Higher Cattle Market Volatility: What Does This Mean?

Producers know too well that cattle prices have been soaring at record levels, but how does this look as we say farewell to 2014?
calendar icon 16 December 2014
clock icon 2 minute read

High prices mean higher risk, with volatility increasing over recent times, according to one Mississippi State University economist. 

As markets have steadied, and even declined in recent times, volatility has diminished slightly. 

This is expected since a steady market is also viewed as a less risky one and therefore volatility measures should fall, writes John Michael Riley of the Department of Agricultural Economics.

The timeline in figure 1 begins just after the high prices experienced in 2003 and the ensuing price decline following the BSE case. Implied volatility values were in the 20 to 33 per cent range in early 2004 for live cattle and 12 to 23 per cent for feeder cattle.

The increased volatility in 2008 and 2009 is also easily identifiable in figure 1 as implied volatility raced up to 25 per cent for both live and feeder cattle.
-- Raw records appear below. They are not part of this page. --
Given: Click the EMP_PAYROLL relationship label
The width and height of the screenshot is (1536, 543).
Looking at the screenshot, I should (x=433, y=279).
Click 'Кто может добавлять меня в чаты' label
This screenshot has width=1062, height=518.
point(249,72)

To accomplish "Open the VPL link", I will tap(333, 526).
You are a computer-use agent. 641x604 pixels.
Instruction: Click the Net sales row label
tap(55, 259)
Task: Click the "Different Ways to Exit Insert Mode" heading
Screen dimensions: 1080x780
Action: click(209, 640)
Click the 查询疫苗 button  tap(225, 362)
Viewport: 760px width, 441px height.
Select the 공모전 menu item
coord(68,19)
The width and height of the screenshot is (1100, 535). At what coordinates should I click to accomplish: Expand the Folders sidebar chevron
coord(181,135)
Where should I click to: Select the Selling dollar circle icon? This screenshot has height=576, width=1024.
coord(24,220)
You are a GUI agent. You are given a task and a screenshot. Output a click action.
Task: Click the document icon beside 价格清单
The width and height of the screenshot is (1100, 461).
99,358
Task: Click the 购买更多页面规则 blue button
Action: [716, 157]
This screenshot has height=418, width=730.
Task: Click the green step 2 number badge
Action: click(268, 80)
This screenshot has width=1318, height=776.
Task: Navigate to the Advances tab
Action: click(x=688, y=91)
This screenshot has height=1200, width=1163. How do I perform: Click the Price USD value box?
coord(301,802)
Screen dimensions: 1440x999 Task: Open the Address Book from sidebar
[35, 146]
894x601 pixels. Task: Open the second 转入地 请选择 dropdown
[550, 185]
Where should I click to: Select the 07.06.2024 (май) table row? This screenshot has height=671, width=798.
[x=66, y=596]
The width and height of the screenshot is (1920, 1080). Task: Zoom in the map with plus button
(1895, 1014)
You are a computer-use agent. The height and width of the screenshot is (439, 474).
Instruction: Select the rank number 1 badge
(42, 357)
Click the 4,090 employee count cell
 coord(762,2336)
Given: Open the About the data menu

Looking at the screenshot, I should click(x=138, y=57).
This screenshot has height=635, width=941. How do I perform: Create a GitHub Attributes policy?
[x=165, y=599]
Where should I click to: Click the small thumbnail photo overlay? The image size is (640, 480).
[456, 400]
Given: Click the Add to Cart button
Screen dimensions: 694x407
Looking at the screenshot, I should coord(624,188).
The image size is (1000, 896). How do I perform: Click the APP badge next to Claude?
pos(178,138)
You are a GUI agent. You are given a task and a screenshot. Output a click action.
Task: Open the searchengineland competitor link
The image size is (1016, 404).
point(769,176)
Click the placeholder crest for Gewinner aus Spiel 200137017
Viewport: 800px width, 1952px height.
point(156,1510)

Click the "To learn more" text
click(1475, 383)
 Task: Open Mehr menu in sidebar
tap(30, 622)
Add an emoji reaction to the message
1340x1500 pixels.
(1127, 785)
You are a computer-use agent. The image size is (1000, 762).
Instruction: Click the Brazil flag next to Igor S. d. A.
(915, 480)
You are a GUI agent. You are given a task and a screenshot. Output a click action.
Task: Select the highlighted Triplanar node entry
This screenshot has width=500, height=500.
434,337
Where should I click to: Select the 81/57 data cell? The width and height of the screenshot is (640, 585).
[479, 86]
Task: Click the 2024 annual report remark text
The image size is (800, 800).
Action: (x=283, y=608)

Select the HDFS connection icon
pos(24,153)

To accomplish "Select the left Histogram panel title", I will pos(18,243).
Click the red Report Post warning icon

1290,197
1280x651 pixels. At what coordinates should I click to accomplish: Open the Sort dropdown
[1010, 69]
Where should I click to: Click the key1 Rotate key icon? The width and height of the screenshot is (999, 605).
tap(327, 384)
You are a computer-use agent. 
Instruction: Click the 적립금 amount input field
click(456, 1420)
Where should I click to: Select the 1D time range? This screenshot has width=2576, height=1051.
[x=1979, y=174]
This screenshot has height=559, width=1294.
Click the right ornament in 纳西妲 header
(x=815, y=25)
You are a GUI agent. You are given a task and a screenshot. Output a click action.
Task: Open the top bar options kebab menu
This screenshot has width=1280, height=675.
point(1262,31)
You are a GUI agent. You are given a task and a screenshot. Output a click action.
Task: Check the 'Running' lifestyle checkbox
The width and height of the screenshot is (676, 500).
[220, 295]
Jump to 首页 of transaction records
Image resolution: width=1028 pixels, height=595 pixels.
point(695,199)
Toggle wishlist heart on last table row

Recently, this measure began to decrease in mid-2012, falling to about 7 per cent one year ago. However, as prices have increased, so has volatility with feeder cattle futures price implied volatility at about 12 per cent and live cattle futures price volatility at about 14 per cent.

Specifically, looking more closely at feeder cattle price volatility for contract months in 2015, this phenomenon is no different.

As time passed and as contracts became available in 2014, implied volatility measures increased along with prices.

These peaked in August 2014, ranging from 12 to 14 per cent depending on the contract. Interestingly, the January 2015 contract carried more risk (i.e., a larger implied volatility value) than the more deferred contracts, but this has since been reversed.

Keep in mind that these deferred contracts typically traded below nearby months. In other words, futures market participants hesitated to push prices in very distant months to the high levels of those in more current months.